Defenders Of The Earth – The Complete Series:
Volume One (Animated)
Picture:
C Sound: C+ Extras: C+ Episodes: C
King
Features Syndicate had great success with licensing characters before,
especially Flash Gordon and other classic heroes like Mandrake The Magician,
The Phantom and Lothar (Mandrake’s assistant) had not been seen by the 1990s in
a while. With Superhero teams and
military teams popular in the 1980s, King continued to work with Filmation and
decided to bring in Marvel Comics and Stan Lee for Defenders Of The Earth, a mid-1980s production that tried to turn
the unrelated characters into a sort of old Teen Titans or X-Men and failed on
many levels.
The
heroes have teenaged children now, but they also have their fights, including
the return of Ming The Merciless. The
biggest problem is that all the teleplays are rushed like a Music Video, which
also serves as the same short, angry 1980s action cartoon “might makes right”

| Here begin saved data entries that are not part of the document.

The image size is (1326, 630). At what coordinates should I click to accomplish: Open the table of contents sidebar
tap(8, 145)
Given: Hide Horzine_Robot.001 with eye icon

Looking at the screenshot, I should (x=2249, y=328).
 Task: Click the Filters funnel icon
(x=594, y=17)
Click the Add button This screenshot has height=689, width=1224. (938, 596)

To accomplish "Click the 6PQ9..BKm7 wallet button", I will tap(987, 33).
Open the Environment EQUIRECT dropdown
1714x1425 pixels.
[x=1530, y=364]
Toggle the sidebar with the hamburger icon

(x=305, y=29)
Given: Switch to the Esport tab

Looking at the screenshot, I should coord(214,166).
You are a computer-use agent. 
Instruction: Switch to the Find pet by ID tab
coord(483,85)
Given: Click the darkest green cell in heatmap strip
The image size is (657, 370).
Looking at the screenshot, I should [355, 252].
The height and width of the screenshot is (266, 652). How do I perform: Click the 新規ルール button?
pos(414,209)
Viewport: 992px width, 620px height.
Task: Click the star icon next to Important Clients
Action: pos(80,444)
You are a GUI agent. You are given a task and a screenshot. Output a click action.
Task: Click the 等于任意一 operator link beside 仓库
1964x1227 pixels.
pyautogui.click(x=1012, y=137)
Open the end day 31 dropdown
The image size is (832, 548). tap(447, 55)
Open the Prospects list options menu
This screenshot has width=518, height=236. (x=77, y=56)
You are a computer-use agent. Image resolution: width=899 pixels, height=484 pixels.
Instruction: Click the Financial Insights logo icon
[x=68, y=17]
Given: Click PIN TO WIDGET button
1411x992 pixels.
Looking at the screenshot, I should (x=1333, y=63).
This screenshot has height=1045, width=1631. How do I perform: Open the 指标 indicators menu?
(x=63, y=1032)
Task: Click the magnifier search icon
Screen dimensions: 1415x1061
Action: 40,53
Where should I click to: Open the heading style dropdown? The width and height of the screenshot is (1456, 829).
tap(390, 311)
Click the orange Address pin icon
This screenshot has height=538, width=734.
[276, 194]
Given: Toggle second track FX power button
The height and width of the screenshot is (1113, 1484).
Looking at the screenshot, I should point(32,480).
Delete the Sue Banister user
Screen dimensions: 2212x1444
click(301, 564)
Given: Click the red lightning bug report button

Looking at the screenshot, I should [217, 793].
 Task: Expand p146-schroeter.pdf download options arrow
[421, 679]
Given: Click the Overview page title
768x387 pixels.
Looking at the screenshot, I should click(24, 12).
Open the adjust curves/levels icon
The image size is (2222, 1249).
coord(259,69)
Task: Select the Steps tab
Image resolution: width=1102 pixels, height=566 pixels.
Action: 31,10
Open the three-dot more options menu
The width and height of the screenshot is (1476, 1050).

Rambo mentality that runs contrary to the Filmation aesthetic and good cartoons
in general for children of all ages. The
style never meshes with the classic characters, who are gutted out and
minimized somewhat to fit into the Rambo mold without totally being Rambo.
It is one
of the most bizarre failures of the 1980s and maybe any animated show, but as
compared to the superior 1979 Flash
Gordon animated series, all were doomed from the start trying to follow
that up. The Phantom later got his own
animated series and feature film, while further Gordon revivals crashed and
burned as of this posting.
The 1.33
X 1 image is very detail-challenged, though color can be consistent, yet I was
never happy with the final color schemes that never made sense or were very
convincing. The Dolby Digital 2.0 Mono
is better, if not great. The combination
is passable, but not up to the best BCI/Filmation releases we have covered to
date.
Extras
include two collector’s art cards and pullout episode guide booklet with series
facts inside the DVD case, DVD-ROM printable script, bible and storyboard for
the series, trivia/fun facts section, text character profiles, interview with
the show’s creators, commentary on the pilot show, stills, storyboards for one
entire show, original demo film for the show (which was much more promising than
what we finally got) and the first episode of the superior 1979 Flash Gordon animated series already
available and reviewed elsewhere on this site.
At best,
this is a curio with respectable supplements, but is a disappointment most of
all if not as bad as the animated Flash Gordon on a skateboard!